The proposal was put forward on Tuesday, the sixth day of the UN-brokered peace talks in Sweden between delegations from Yemen’s Ansarullah movement and the country’s former Saudi-backed regime.
Three sources familiar with the discussions told Reuters that the initiative, which has been presented by UN Special Envoy for Yemen Martin Griffiths, envisions the formation of a “joint committee or independent entity” to manage Hudaydah after the withdrawal of the warring sides from the strategic Red Sea port.
Hudaydah is the entry point for most of Yemen’s commercial goods and vital aid.

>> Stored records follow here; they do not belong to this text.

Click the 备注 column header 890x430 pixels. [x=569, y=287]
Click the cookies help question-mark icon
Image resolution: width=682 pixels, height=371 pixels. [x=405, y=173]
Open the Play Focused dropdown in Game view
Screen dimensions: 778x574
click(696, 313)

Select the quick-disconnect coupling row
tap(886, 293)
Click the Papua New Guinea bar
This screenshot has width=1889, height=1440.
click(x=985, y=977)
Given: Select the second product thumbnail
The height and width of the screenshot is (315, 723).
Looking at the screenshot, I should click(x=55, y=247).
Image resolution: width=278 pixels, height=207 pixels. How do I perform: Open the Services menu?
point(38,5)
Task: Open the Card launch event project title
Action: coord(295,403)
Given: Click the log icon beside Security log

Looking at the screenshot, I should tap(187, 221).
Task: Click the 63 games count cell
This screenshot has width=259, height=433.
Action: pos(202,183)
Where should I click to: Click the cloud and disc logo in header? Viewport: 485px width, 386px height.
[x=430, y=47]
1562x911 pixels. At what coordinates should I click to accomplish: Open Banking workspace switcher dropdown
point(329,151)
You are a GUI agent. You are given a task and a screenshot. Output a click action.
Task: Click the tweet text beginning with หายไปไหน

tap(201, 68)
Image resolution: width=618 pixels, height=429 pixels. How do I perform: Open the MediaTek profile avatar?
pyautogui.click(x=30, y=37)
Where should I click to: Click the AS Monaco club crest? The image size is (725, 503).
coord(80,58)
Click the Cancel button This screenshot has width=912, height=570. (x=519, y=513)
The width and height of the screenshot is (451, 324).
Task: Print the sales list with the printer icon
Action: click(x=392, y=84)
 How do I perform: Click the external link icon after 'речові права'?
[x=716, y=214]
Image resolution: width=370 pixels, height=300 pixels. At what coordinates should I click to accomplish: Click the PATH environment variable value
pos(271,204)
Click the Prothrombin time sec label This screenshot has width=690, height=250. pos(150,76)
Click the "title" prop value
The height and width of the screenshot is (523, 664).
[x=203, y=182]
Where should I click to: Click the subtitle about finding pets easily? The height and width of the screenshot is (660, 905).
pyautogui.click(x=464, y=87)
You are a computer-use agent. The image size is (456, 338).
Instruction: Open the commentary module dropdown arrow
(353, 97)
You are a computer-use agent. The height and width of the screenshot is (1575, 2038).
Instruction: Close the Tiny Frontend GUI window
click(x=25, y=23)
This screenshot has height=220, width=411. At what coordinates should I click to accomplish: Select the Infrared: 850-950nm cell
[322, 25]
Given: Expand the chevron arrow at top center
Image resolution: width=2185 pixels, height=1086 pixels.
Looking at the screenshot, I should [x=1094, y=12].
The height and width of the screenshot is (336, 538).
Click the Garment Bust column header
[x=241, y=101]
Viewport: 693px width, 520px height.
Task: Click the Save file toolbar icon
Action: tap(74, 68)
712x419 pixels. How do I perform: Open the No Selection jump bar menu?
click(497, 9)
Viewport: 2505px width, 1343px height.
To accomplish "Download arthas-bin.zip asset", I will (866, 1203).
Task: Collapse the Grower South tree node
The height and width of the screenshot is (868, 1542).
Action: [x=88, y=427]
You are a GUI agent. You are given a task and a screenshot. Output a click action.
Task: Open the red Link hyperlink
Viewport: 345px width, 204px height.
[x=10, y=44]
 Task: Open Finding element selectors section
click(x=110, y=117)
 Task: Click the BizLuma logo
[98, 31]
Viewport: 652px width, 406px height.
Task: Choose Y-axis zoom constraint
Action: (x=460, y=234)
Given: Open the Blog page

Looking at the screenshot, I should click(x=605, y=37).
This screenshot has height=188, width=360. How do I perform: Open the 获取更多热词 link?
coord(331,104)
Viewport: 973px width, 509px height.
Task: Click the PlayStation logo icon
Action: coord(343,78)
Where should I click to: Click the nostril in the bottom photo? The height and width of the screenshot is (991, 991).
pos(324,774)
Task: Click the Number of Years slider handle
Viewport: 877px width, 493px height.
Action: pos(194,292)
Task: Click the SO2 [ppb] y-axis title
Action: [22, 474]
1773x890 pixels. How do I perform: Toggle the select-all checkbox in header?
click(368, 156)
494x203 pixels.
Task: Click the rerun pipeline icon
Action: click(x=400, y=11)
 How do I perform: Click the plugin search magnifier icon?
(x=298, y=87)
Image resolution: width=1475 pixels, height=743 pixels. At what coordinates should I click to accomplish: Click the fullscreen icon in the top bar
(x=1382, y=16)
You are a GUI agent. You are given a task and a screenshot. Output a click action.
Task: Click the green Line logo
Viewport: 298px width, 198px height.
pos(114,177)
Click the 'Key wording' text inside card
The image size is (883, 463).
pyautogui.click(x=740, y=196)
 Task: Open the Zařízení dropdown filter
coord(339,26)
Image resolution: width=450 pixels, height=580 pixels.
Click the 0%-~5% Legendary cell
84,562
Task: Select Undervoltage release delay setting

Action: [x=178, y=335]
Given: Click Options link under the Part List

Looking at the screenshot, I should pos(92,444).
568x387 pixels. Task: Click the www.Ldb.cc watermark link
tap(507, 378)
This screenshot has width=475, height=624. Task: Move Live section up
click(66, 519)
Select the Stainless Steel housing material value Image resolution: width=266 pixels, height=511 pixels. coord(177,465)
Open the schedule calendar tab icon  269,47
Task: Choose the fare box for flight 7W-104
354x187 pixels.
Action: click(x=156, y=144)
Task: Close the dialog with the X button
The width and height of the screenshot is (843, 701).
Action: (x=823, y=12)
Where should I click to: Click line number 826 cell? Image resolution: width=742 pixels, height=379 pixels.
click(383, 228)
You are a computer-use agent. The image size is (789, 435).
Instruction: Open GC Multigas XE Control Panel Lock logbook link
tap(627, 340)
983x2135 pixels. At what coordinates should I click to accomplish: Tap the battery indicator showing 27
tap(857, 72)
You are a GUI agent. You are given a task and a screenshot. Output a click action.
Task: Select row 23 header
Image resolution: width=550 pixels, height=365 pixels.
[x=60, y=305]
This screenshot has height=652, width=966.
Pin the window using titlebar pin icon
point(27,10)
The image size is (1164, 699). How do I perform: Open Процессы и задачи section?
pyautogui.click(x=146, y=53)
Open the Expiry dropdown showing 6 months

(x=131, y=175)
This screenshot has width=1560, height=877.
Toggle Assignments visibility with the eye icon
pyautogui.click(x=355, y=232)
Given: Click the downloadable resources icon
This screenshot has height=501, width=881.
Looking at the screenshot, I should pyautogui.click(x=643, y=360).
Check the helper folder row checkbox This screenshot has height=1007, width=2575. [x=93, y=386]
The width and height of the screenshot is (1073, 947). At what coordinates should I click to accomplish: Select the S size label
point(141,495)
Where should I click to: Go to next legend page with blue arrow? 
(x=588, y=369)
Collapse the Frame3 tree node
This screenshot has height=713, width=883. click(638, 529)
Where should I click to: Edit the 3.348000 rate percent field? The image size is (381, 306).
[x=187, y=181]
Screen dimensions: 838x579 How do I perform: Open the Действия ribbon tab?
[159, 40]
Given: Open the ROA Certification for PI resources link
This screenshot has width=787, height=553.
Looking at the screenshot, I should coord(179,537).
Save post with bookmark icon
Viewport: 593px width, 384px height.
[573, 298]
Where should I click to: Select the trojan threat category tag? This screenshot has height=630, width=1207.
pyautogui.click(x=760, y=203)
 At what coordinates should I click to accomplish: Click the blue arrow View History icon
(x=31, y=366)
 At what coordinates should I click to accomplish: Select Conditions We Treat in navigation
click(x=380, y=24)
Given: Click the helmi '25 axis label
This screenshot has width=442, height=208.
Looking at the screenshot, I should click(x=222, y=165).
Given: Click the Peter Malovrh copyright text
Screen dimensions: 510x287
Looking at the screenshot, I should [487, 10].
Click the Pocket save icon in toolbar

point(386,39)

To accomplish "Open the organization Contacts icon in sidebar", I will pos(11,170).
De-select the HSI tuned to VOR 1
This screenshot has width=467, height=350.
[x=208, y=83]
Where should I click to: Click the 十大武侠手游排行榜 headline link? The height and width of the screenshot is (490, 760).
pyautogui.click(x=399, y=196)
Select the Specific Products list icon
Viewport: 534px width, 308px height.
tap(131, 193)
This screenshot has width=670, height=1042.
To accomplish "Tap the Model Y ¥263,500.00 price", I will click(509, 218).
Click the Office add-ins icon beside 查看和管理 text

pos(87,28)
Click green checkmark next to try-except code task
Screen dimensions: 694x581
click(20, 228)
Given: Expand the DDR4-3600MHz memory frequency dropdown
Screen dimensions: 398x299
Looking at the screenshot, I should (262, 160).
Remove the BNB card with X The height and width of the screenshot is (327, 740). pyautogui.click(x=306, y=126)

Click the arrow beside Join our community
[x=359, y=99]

However, the Ansarullah say the city must be declared a neutral zone, while the team of Yemen's former Saudi-backed president Abd Rabbuh Mansur Hadi says it should be placed under the control of the self-proclaimed Interior Ministry.
Commenting on UN proposals on Hudaydah, Mohamed Abdulsalam, who heads the Houthi team, told Yemen’s al-Masirah television that the Riyadh-sponsored party is “escalating its military aggression on Hudaydah.”
“The presence of foreign forces in Yemen is contrary to the Yemeni constitution and the resolutions of the Security Council,” he said.
“There is no excuse for the presence of foreign troops in Yemen as long as we are heading for a political solution,” he added.
Additionally on Tuesday, Yemen’s rival parties exchanged lists of over 15,000 prisoners and detainees, including UAE and Saudi nationals, for a swap agreed at the start of the peace talks.
Delegates said the swap would take place through the Sana’a airport and the militant-held Say’un airport in the south, with the UN and the International Committee of the Red Cross (ICRC) overseeing the process.
“We have exchanged more than 7,000 names from each side, including some 200 high-ranking officers,” said Ghaleb Mutlaq , a member of the Houthi delegation.
Abdul Qader al-Murtada, another Houthi official, also said the process would begin on January 20.
Askar Zouail, a member of the former government’s delegation, said his side had submitted the names of 8,576 detainees to the UN, while the Houthis had given the names of some 7,487 people.
He also noted that his side had urged the Houthis to hand over the body of Ali Abdullah Saleh, the former Yemeni president who was killed last December.